Task objective: In the entries below, the lines from the one with "Given: Increase Dungeon" through the one with "The height and" are to be copied exactly; both ends count.

Material for this exercise:

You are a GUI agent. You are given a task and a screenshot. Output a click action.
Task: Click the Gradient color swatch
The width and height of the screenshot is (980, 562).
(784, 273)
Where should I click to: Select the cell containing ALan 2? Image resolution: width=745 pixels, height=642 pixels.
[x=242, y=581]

==

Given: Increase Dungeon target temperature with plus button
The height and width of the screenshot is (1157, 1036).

Output for this exercise:
Given: Increase Dungeon target temperature with plus button
The height and width of the screenshot is (1157, 1036).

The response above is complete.